Provided records:
------
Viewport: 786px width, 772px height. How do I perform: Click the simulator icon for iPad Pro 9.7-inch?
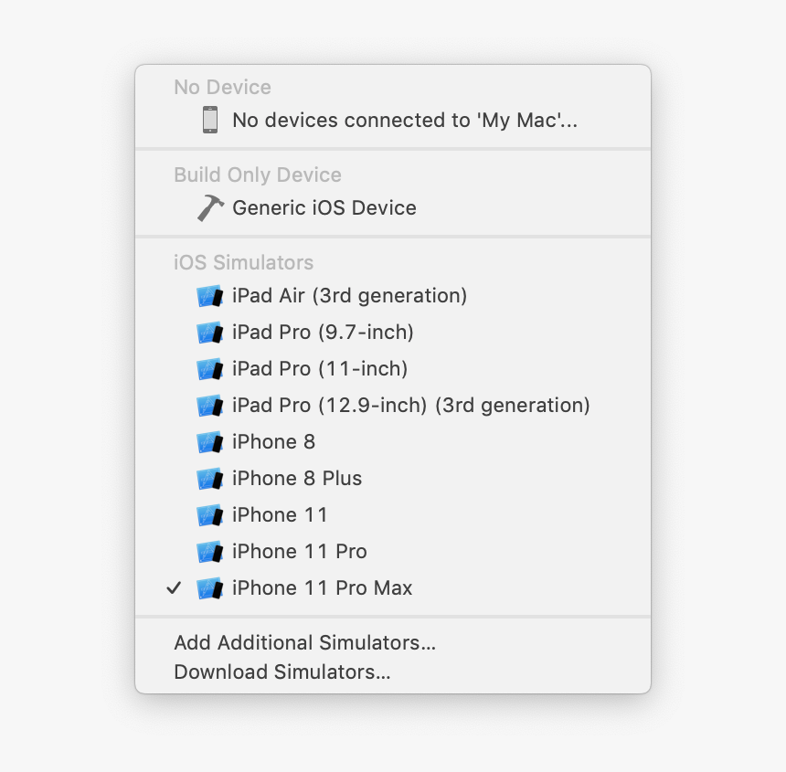point(210,333)
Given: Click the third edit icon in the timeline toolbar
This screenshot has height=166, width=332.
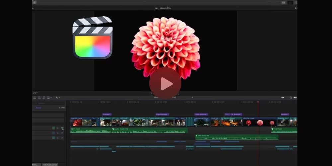Looking at the screenshot, I should (44, 98).
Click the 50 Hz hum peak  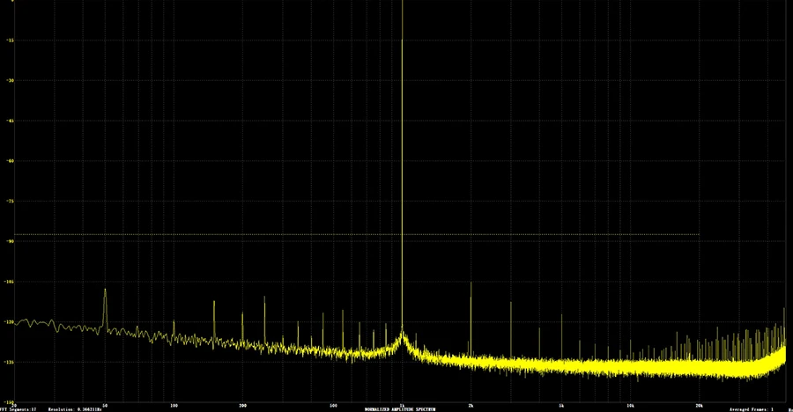[x=105, y=291]
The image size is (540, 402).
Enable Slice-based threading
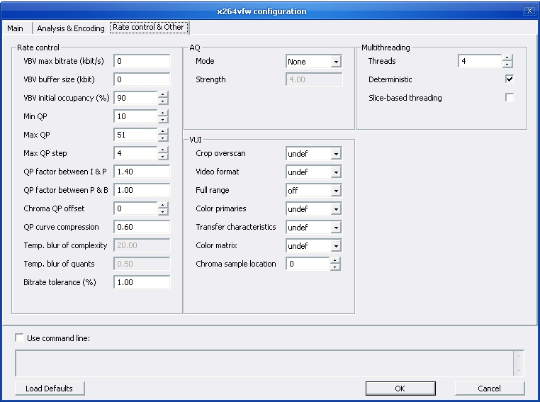[510, 98]
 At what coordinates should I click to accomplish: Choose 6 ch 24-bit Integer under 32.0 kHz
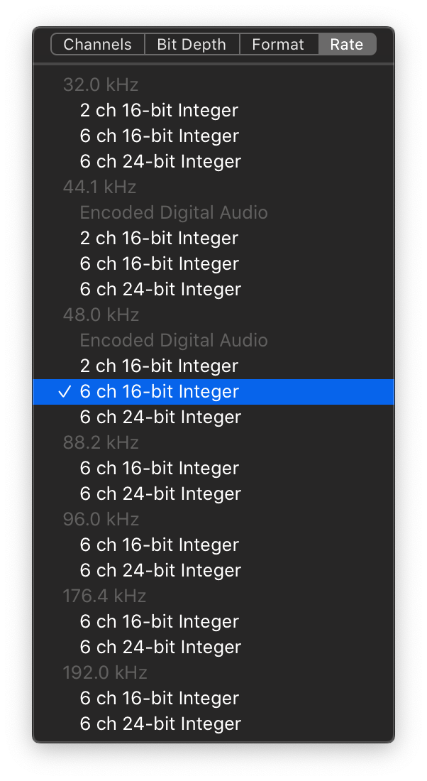[x=160, y=161]
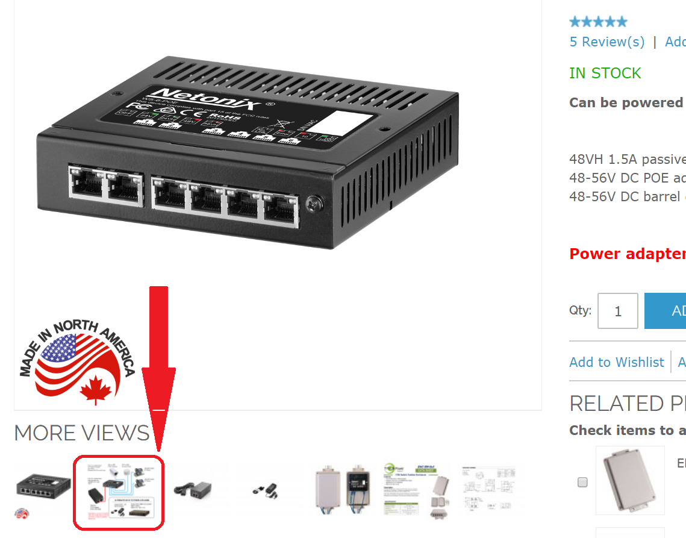Image resolution: width=686 pixels, height=538 pixels.
Task: Click the five-star rating icons
Action: click(x=598, y=22)
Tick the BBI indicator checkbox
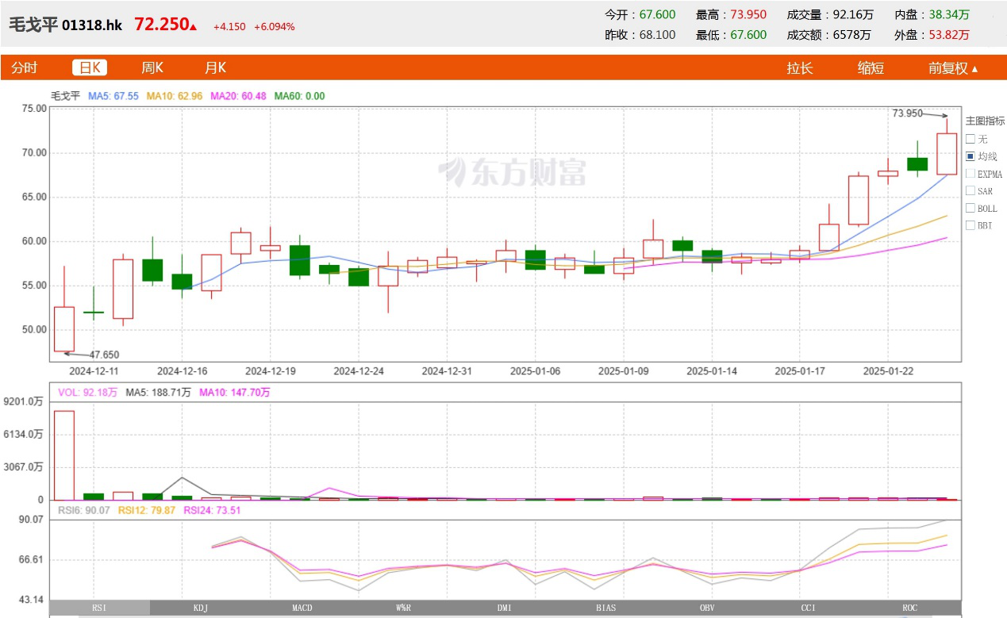Viewport: 1007px width, 618px height. tap(970, 226)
------
What you will do: After locating the line containing "Enable Slice-based threading" in the entries above, repeat only it and each later line through the end, exactly, without any pictures.

Answer for the task:
Enable Slice-based threading
[510, 98]
 At what coordinates should I click to accomplish: Choose 6 ch 24-bit Integer under 32.0 kHz
[x=160, y=161]
Image resolution: width=686 pixels, height=538 pixels.
Task: Click the five-star rating icons
Action: click(x=598, y=22)
Tick the BBI indicator checkbox
Viewport: 1007px width, 618px height. tap(970, 226)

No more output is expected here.